Cuesta trabajo respirar, pero no lo impide. Sé que es la
altitud, y la lejanía del mar, pero aumentar la frecuencia respiratoria es como
sentir una agonía turbia y timorata. No es un anuncio de la muerte, pero acaso
sea un remanente de ella que se esconde entre estas urbes, en las montañas y el
smog. No quiero saberlo, no quiero encontrar esos cachitos guarecidos de
oscuridad que dejan a los pulmones más pequeños de lo que ya son: sólo tres
litros de aires con pocos colores.
A veces son muchos los olores que de ellos se desprenden,
pero es más probable que sean los olores fuertes los que llevan el aire entre
ellos, bajo sus faldas, como en las manifestaciones se esconden los artistas y
las bailarinas.
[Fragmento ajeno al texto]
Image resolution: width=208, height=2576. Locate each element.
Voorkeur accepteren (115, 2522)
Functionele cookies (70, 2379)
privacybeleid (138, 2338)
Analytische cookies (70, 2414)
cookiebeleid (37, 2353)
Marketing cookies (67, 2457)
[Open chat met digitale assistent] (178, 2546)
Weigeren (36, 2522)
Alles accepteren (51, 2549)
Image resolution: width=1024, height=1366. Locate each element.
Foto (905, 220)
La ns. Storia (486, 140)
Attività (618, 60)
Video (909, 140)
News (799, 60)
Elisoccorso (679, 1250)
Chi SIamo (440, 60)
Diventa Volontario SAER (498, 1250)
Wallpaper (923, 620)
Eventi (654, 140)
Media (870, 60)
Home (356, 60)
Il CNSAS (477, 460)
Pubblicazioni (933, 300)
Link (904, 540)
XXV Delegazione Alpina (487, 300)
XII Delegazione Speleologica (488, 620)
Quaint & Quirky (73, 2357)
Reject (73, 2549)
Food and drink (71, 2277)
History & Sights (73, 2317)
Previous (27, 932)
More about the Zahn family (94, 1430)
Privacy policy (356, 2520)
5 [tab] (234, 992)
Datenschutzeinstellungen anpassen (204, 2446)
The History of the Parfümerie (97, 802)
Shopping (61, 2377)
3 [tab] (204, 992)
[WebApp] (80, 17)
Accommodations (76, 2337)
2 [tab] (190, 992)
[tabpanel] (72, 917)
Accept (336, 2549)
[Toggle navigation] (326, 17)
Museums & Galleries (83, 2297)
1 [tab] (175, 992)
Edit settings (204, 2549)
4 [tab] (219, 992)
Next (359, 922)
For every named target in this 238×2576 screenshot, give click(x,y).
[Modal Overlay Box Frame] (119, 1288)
Es como una herida en los pies y en las pupilas, una sola
herida que va de ahí hasta ahí, que persigna sus palabras porque no puede
hablar ni retractarse de ser herida, de ser dolor, de ser angustia, de ser un
pedazo de carne que se resiste a perecer bajo la piel del hombre o la mujer.
Por eso la herida comienza desde afuera, entrando en la carne por los pulmones
que se expanden más y más y tienen menos de lo que necesitan, con menos sangre,
con menos apretones de las costillas, o con más, depende de cómo se miren.